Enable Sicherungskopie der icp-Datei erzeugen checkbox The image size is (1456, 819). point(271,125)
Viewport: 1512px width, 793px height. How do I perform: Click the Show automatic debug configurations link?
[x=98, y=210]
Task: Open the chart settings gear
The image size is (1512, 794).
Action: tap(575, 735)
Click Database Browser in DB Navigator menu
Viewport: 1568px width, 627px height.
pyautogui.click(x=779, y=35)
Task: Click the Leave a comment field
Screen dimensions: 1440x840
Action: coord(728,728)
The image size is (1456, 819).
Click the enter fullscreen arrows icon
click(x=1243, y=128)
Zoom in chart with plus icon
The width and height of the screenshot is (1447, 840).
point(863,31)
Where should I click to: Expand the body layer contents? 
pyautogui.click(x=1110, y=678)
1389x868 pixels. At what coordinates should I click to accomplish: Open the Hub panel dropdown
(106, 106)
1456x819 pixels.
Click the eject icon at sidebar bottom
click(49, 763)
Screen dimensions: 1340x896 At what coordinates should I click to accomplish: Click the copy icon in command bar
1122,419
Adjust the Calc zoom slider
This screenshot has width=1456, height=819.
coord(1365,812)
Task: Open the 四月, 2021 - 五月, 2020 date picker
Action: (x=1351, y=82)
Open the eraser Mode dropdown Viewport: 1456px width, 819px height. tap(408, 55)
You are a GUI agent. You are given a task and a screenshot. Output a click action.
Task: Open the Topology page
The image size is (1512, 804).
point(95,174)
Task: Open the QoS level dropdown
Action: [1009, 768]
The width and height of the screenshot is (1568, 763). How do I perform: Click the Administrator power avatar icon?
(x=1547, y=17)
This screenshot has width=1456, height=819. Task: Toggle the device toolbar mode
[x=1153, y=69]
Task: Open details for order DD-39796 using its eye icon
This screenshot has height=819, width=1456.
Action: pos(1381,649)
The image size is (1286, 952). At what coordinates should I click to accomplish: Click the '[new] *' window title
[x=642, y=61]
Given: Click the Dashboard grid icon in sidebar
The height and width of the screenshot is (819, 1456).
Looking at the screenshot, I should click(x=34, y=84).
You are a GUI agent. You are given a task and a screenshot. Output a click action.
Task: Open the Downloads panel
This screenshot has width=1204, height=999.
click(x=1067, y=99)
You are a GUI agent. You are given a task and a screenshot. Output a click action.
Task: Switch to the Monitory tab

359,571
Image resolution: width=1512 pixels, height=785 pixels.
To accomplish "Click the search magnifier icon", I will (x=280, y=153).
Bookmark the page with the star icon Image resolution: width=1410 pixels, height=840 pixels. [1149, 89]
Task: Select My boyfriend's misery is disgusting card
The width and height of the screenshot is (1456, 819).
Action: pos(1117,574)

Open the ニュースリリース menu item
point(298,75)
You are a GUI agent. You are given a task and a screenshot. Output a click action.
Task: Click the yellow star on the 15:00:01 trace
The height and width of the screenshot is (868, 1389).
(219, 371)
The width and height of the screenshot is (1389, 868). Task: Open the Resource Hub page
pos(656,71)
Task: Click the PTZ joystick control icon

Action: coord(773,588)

-------------------------

# [EXERCISE REQUIREMENTS]
The expected answer is a word-for-word copy of every line from the one that contains "Task: Click the yellow" through the final line of the material.

# [REPLY TO THE EXERCISE]
Task: Click the yellow star on the 15:00:01 trace
The height and width of the screenshot is (868, 1389).
(219, 371)
The width and height of the screenshot is (1389, 868). Task: Open the Resource Hub page
pos(656,71)
Task: Click the PTZ joystick control icon

Action: coord(773,588)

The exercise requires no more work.